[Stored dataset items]
▼

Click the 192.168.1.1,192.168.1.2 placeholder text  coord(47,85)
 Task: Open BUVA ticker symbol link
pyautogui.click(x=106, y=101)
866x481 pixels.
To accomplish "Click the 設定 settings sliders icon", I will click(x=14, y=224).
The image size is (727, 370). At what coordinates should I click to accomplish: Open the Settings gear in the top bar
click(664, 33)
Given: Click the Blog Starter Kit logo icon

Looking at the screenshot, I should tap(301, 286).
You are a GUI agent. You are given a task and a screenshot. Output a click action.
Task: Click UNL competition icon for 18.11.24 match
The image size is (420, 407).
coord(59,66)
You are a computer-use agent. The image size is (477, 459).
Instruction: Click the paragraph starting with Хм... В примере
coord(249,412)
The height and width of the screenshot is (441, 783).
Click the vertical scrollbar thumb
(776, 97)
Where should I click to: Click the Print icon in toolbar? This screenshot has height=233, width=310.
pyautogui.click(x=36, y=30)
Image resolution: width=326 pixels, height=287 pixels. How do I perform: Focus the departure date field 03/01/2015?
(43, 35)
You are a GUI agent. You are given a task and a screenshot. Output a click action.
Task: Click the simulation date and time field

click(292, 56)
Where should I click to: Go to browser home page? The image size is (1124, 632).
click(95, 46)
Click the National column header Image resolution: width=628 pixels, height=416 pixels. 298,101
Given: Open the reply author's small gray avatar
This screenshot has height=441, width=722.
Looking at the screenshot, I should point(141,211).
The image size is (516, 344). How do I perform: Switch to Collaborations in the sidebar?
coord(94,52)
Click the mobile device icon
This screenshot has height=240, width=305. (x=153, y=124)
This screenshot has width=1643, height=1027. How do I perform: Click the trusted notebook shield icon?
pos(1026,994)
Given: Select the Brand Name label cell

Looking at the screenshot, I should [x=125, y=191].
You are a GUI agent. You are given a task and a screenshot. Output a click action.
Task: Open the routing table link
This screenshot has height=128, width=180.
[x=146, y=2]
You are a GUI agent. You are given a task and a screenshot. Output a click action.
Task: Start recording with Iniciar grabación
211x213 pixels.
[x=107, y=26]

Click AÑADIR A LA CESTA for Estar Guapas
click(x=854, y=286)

▲

Recast the material above as a JSON list of strings, one string per line, omitting any blank lines.

[
  "Click the 192.168.1.1,192.168.1.2 placeholder text  coord(47,85)",
  " Task: Open BUVA ticker symbol link",
  "pyautogui.click(x=106, y=101)",
  "866x481 pixels.",
  "To accomplish \"Click the 設定 settings sliders icon\", I will click(x=14, y=224).",
  "The image size is (727, 370). At what coordinates should I click to accomplish: Open the Settings gear in the top bar",
  "click(664, 33)",
  "Given: Click the Blog Starter Kit logo icon",
  "Looking at the screenshot, I should tap(301, 286).",
  "You are a GUI agent. You are given a task and a screenshot. Output a click action.",
  "Task: Click UNL competition icon for 18.11.24 match",
  "The image size is (420, 407).",
  "coord(59,66)",
  "You are a computer-use agent. The image size is (477, 459).",
  "Instruction: Click the paragraph starting with Хм... В примере",
  "coord(249,412)",
  "The height and width of the screenshot is (441, 783).",
  "Click the vertical scrollbar thumb",
  "(776, 97)",
  "Where should I click to: Click the Print icon in toolbar? This screenshot has height=233, width=310.",
  "pyautogui.click(x=36, y=30)",
  "Image resolution: width=326 pixels, height=287 pixels. How do I perform: Focus the departure date field 03/01/2015?",
  "(43, 35)",
  "You are a GUI agent. You are given a task and a screenshot. Output a click action.",
  "Task: Click the simulation date and time field",
  "click(292, 56)",
  "Where should I click to: Go to browser home page? The image size is (1124, 632).",
  "click(95, 46)",
  "Click the National column header Image resolution: width=628 pixels, height=416 pixels. 298,101",
  "Given: Open the reply author's small gray avatar",
  "This screenshot has height=441, width=722.",
  "Looking at the screenshot, I should point(141,211).",
  "The image size is (516, 344). How do I perform: Switch to Collaborations in the sidebar?",
  "coord(94,52)",
  "Click the mobile device icon",
  "This screenshot has height=240, width=305. (x=153, y=124)",
  "This screenshot has width=1643, height=1027. How do I perform: Click the trusted notebook shield icon?",
  "pos(1026,994)",
  "Given: Select the Brand Name label cell",
  "Looking at the screenshot, I should [x=125, y=191].",
  "You are a GUI agent. You are given a task and a screenshot. Output a click action.",
  "Task: Open the routing table link",
  "This screenshot has height=128, width=180.",
  "[x=146, y=2]",
  "You are a GUI agent. You are given a task and a screenshot. Output a click action.",
  "Task: Start recording with Iniciar grabación",
  "211x213 pixels.",
  "[x=107, y=26]",
  "Click AÑADIR A LA CESTA for Estar Guapas",
  "click(x=854, y=286)"
]